▸ What is expected
Pull out every line in the data below that contains the word "green".

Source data
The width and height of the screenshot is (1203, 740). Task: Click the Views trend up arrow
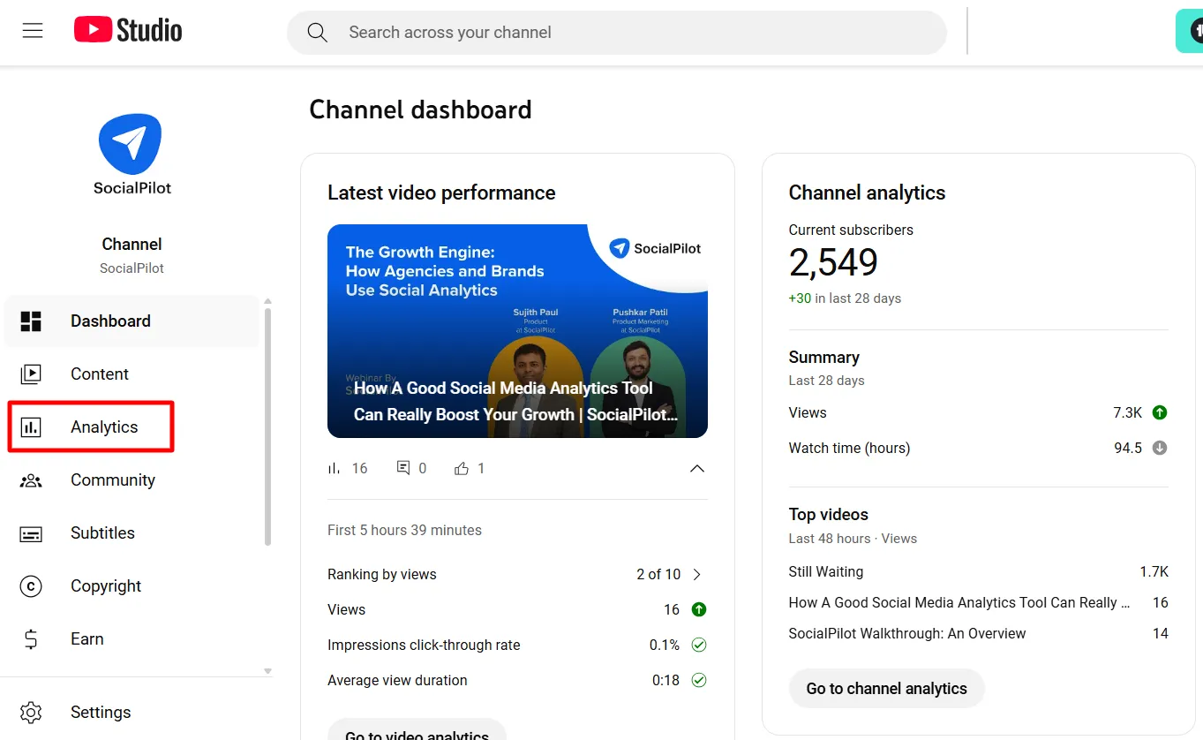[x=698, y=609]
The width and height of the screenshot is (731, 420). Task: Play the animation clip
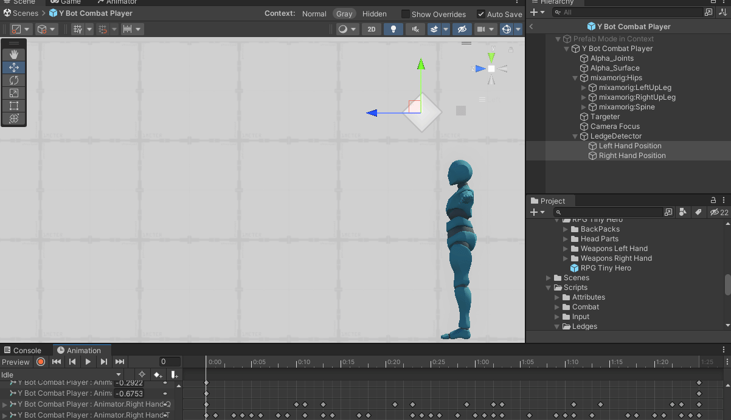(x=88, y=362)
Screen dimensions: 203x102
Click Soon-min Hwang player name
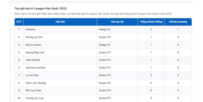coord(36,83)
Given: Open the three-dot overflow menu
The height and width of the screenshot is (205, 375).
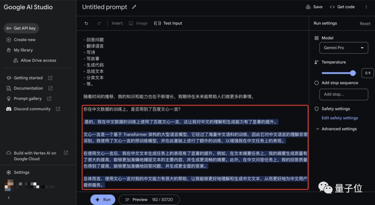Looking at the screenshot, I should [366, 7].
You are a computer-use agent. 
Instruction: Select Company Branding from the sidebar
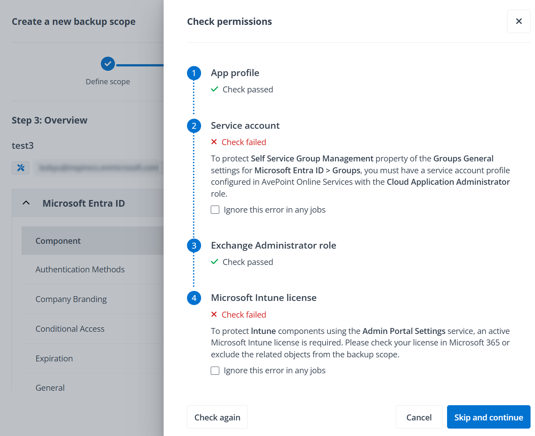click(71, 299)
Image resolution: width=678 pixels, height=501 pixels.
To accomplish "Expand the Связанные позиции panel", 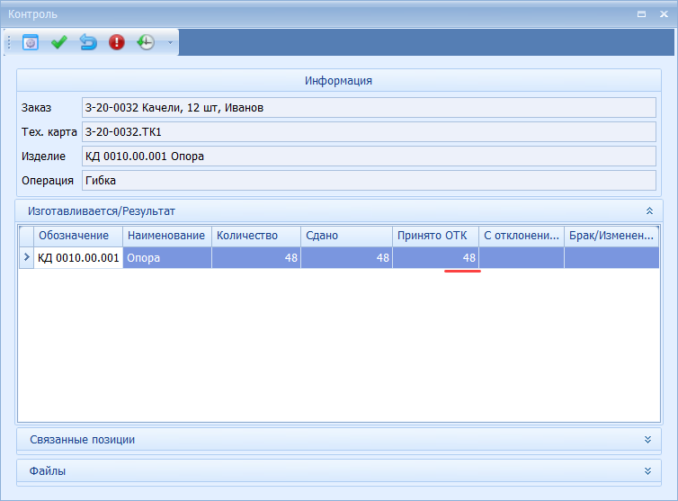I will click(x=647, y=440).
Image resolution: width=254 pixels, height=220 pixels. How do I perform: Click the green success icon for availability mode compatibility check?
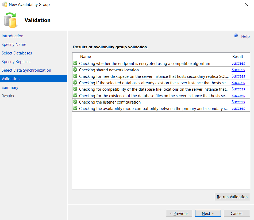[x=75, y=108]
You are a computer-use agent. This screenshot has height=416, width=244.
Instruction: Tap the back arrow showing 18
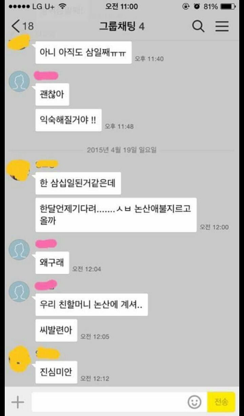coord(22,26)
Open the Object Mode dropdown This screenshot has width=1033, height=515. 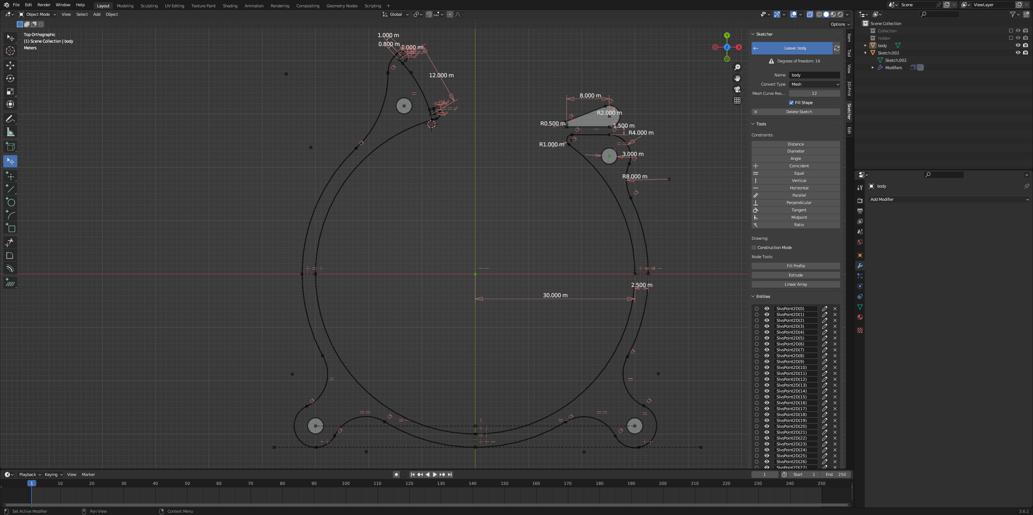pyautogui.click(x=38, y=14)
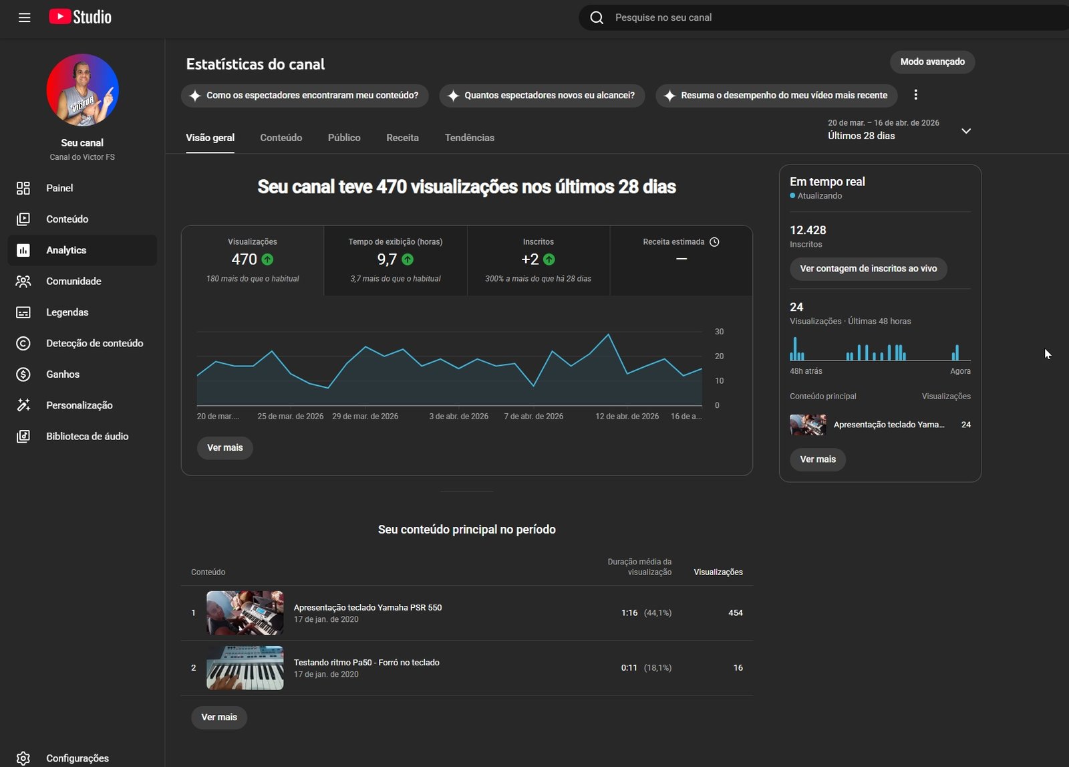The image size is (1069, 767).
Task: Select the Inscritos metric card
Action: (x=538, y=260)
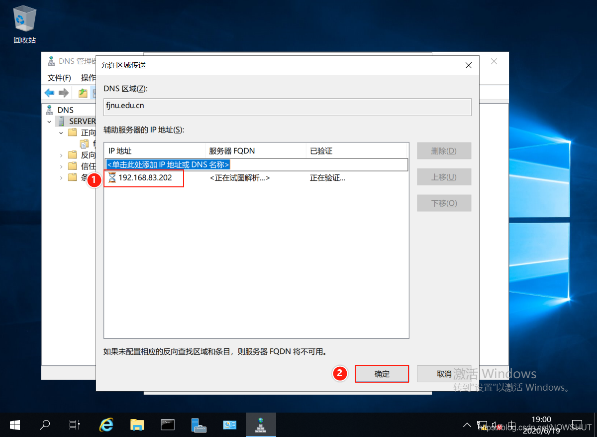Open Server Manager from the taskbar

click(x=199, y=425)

--

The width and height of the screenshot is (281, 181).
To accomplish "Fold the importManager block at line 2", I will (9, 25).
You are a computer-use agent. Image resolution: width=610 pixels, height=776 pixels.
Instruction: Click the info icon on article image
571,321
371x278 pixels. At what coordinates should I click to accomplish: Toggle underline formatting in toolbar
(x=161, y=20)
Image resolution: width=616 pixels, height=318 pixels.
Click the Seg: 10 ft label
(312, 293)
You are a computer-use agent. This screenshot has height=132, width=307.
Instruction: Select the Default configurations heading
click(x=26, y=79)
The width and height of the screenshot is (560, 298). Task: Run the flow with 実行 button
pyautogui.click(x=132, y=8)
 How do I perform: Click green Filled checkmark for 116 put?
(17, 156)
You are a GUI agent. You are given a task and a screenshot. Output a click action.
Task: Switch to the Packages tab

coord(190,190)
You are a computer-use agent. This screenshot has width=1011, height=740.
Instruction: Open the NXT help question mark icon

--

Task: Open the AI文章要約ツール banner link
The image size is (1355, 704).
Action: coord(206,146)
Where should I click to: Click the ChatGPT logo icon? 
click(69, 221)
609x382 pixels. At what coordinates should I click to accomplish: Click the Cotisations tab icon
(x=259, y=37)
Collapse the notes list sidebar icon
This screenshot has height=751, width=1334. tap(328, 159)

▸ Exercise response
Image resolution: width=254 pixels, height=220 pixels. How do I perform: Click the green success icon for availability mode compatibility check?
 How do I perform: Click green Filled checkmark for 116 put?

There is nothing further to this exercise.